But I was looking for one more Lisp dialect to learn and thought Clojure would be the obvious choice nowadays - until I discovered the well hidden gem PicoLisp. That must be the most intelligent programming environment I have ever seen, like taking the best ideas from Lisp and Smalltalk and adding performance and practicability - and the beauty of parsimony. There is even an Emacs-mode for it. PicoLisp must be the productivity world champion when it comes to building business applications with database and web-client - and that's a very common task. It seems that throwing more and more hardware cores at your PicoLisp application makes it faster and faster, and the database is very performant anyway.
However, reactions to PicoLisp in in general mailing-lists etc. are almost hostile (envy?), and there is absolutely no hype and very little publicity (ie not one book published).
Are there real justified reasons for this (except the vast amount of java-libs accessible by Clojure, I know that one)?

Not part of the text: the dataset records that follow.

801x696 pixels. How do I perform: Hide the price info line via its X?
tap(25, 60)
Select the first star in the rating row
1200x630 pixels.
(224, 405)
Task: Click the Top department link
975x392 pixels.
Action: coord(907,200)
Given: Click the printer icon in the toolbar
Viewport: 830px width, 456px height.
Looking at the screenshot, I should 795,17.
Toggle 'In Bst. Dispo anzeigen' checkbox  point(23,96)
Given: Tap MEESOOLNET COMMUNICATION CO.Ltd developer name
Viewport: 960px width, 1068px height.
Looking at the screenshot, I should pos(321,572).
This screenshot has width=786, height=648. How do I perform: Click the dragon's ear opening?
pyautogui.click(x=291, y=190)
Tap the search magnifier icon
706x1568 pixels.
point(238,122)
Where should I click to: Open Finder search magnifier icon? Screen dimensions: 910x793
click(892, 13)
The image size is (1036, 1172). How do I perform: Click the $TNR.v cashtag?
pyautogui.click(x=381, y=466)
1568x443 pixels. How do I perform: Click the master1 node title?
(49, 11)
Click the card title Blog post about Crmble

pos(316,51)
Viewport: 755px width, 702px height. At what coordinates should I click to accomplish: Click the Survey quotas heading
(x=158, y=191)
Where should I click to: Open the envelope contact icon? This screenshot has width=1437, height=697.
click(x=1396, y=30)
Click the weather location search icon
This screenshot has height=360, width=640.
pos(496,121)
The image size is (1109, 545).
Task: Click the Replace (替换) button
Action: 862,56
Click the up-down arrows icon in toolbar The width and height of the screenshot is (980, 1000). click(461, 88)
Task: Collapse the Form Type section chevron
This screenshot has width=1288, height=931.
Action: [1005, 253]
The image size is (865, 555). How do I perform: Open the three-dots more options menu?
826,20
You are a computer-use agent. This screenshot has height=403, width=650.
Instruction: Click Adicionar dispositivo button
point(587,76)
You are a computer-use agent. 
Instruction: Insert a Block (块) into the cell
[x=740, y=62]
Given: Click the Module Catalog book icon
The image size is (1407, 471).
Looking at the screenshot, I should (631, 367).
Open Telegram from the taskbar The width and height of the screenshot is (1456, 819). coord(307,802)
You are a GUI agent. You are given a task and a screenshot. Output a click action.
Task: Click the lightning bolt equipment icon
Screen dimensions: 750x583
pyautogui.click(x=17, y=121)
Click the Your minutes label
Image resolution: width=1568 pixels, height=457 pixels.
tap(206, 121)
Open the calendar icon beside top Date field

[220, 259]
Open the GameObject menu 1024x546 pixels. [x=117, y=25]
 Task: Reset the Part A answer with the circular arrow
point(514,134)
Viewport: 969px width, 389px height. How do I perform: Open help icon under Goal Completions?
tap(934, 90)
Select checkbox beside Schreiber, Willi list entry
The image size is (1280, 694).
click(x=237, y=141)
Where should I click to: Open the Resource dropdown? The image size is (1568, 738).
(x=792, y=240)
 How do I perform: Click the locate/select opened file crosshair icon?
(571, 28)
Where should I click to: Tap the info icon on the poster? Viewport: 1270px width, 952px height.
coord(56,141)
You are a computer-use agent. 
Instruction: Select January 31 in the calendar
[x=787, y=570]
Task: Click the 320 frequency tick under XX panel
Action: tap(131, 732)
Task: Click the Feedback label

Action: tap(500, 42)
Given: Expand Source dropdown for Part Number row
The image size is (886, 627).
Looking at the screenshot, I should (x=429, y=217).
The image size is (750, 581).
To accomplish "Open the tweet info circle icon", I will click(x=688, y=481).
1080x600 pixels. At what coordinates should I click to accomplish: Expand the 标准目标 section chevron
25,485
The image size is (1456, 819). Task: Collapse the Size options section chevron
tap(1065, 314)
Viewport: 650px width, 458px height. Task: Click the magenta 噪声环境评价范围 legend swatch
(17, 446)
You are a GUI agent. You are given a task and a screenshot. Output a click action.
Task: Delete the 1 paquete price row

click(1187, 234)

Or is the mainstream it getting wrong again (see C vs Lisp, Java vs Smalltalk, Windows vs Linux) and will come to the conclusion 10 years later that the JVM was good as in between solution, but a really fast Lisp interpreter on multicore machines is much better and allows much cleaner concepts?
PS 1: Please note: I'm not interested in Scheme or any Common Lisp dialect, although they might be fine languages. It's just PicoLisp vs Clojure.
PS 2: another thing I like about PicoLisp is its similarity to Elisp in certain aspects (both are descendants from MacLisp?) - it's easier to learn two similar languages. There is so much "dynamic binding bashing" on the web, but two of the most appealing Lisp applications use it.